**Travail à faire**.
1 – D'après l'extrait, quel âge a Mustapha, le fils aîné de Qoussaï ?
2 – Recopiez à l'identique le passage des enregistrements qui va de la ligne contenant « Given: Open the audio Sample rate dropdown » jusqu'à la fin des enregistrements, les deux bornes comprises, en laissant de côté les images.

**Extrait**.
--------------------------------

Oudaï et Qoussaï Hussein

Voici comment sont morts les deux fils de Saddam. Enquête sur une exécution.

Publié le 28 juillet 2003 Lecture : 7 minutes.

1. La trahison
Mossoul, mardi 1er juillet 2003. Une BMW grise stationne sur le trottoir le long d’une grosse villa sans grâce de trois étages, ceinturée de colonnades au style babylo-stalinien si prisé en Irak. Trois hommes et un adolescent en descendent, vêtus de simples habits civils, se dirigent vers le portail et sonnent. Nawaf al-Zaydan, le propriétaire de la villa, ouvre et ne peut réprimer un sursaut. Malgré leurs barbes hirsutes, il reconnaît immédiatement Oudaï et Qoussaï, les deux fils de Saddam, accompagnés d’un garde du corps du nom d’Abdoul Samad et du fils aîné de Qoussaï, Mustapha, 14 ans. Il les fait aussitôt entrer et les installe dans deux vastes chambres du deuxième étage : « Je n’avais pas le choix », dira-t-il plus tard. À 46 ans, cet homme affable doit tout ou presque au dictateur déchu et à sa famille. Sa fortune dans l’import-export, ses deux maisons de Mossoul, son parc automobile, son prestige local. Certes, Nawaf et son frère Salah ont fait quelques semaines de prison en 2002 pour avoir proclamé un peu fort qu’ils étaient apparentés à Saddam – ce qui est faux – et terrorisé le voisinage. Mais cet incident a été vite oublié.
Les fugitifs prennent donc leurs quartiers et s’éternisent. Après tout, Mossoul n’est pas une ville réputée pour ses sympathies baasistes, rien à voir avec Tikrit ou Ramadi. Même si les sunnites y sont majoritaires, on est ici au Kurdistan, et ce n’est pas dans cette région que la Task Force 21 de l’armée américaine chargée de traquer Saddam et ses fils concentre en priorité ses recherches. De plus, la villa de Nawaf al-Zaydan est idéalement située : au nord-est de la ville, le long d’une route à quatre voies très fréquentée, entourée de terrains vagues sur trois côtés, loin des regards indiscrets des voisins. Nul d’ailleurs ne remarque rien, si ce n’est que Nawaf effectue un peu plus d’achats que d’habitude au supermarché du coin et ne prend plus le frais le soir, sur le pas de sa porte, assis sur une chaise en sirotant un thé. Pendant trois semaines, deux des trois hommes les plus recherchés d’Irak vivront ici sans mettre le nez dehors, le doigt sur la gâchette de leur kalachnikov. À l’évidence, ils n’avaient nulle part où aller.

--------------------------------

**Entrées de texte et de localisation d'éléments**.
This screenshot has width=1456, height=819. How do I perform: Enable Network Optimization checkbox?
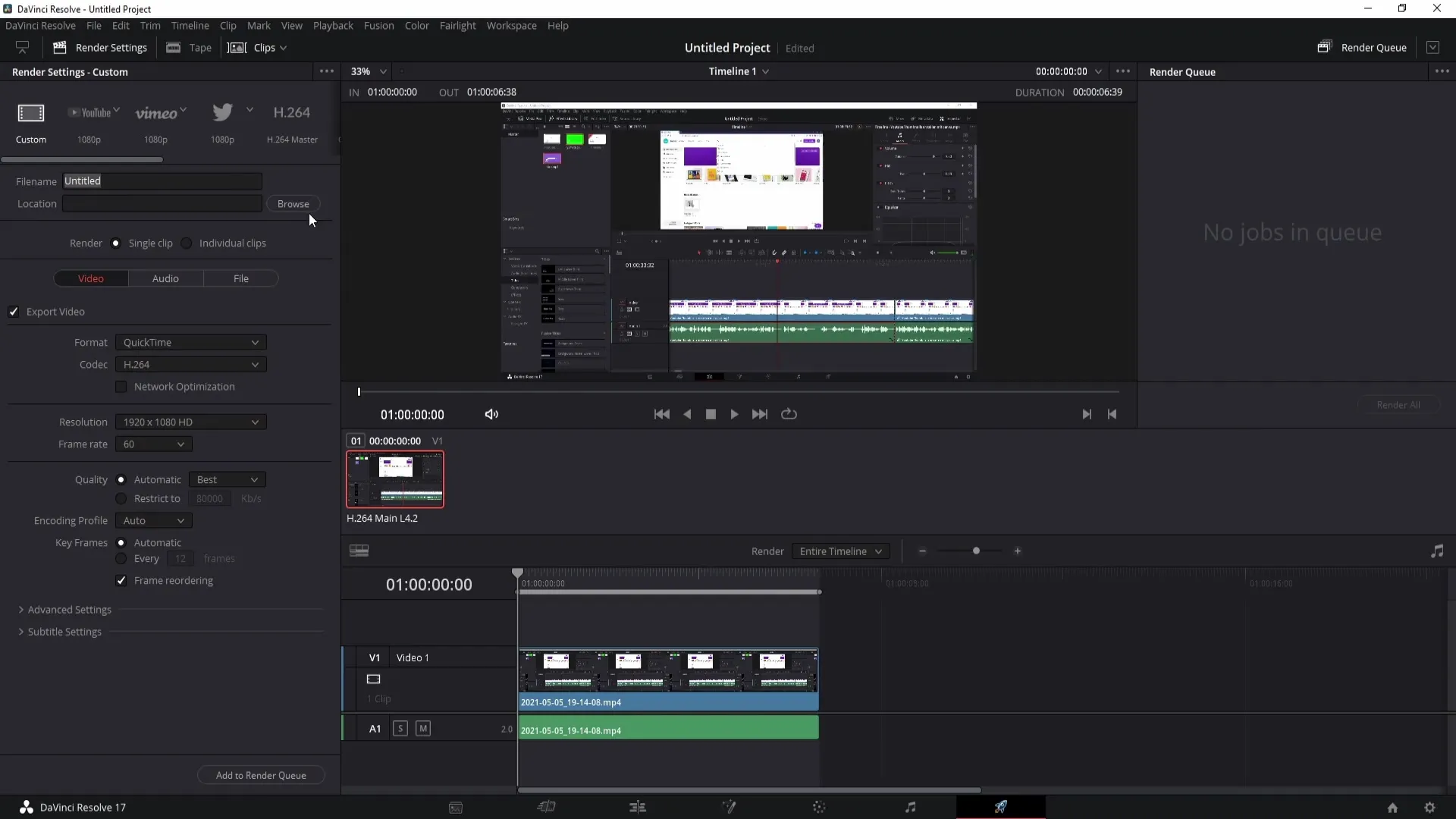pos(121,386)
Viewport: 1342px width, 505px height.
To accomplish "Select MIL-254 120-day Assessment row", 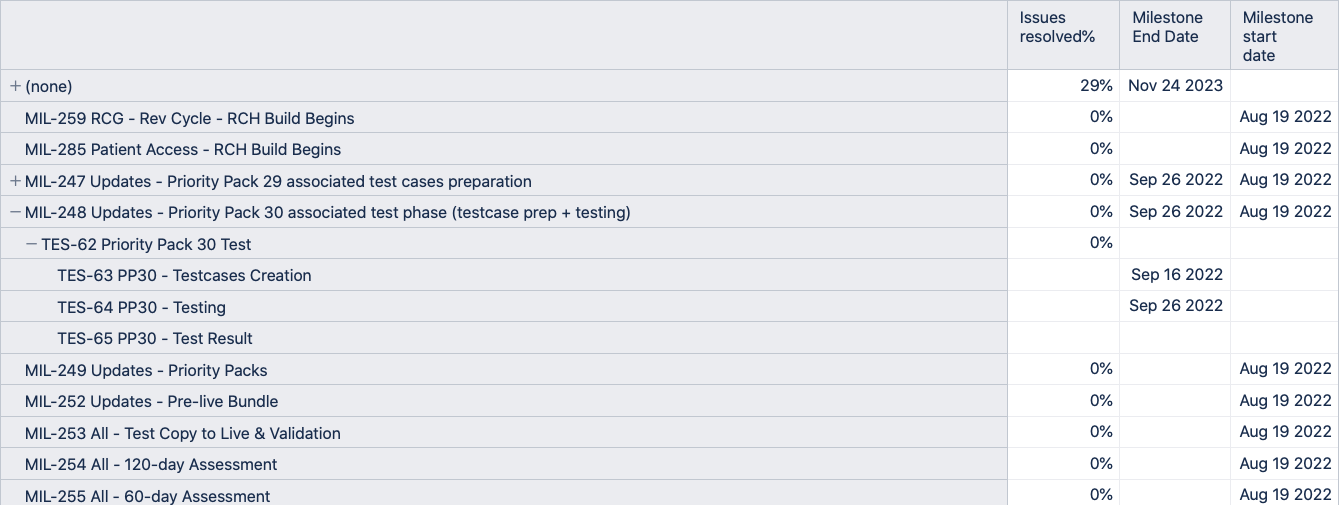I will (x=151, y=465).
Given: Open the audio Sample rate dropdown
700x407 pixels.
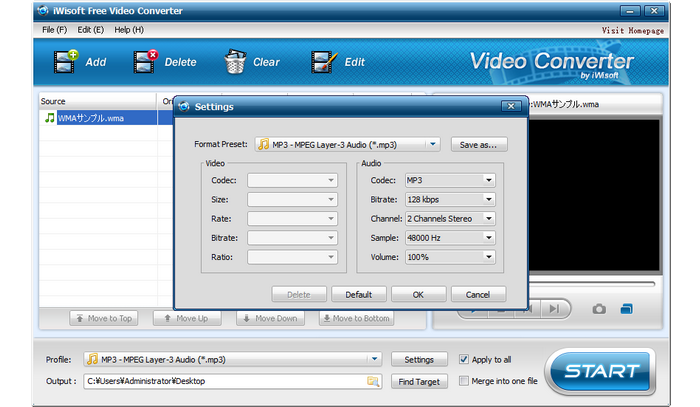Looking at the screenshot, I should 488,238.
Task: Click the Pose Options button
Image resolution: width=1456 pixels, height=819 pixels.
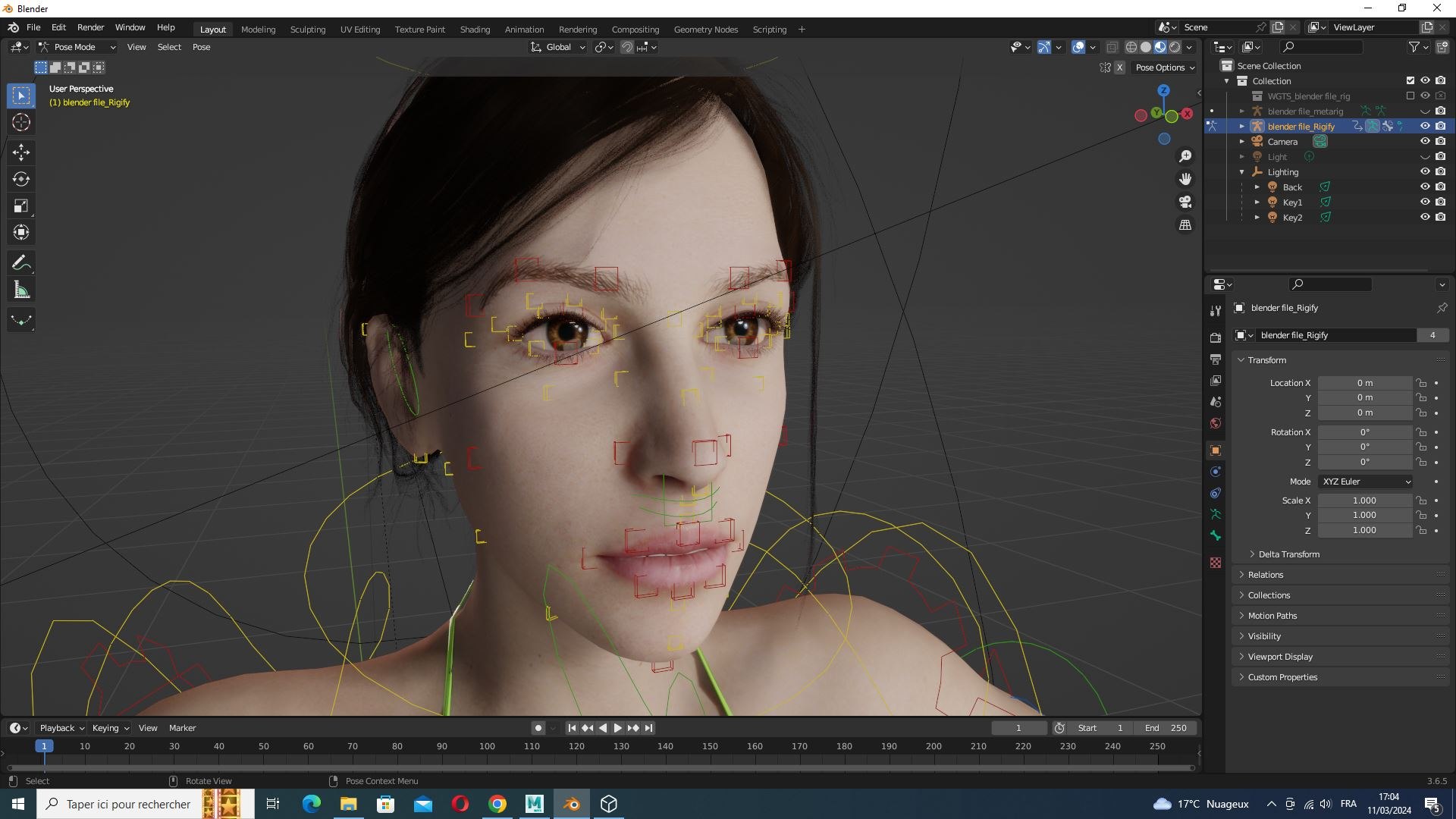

--------------------------------

**Solutions détaillées**.
1 – 14 ans.

2 –
Given: Open the audio Sample rate dropdown
700x407 pixels.
Looking at the screenshot, I should 488,238.
Task: Click the Pose Options button
Image resolution: width=1456 pixels, height=819 pixels.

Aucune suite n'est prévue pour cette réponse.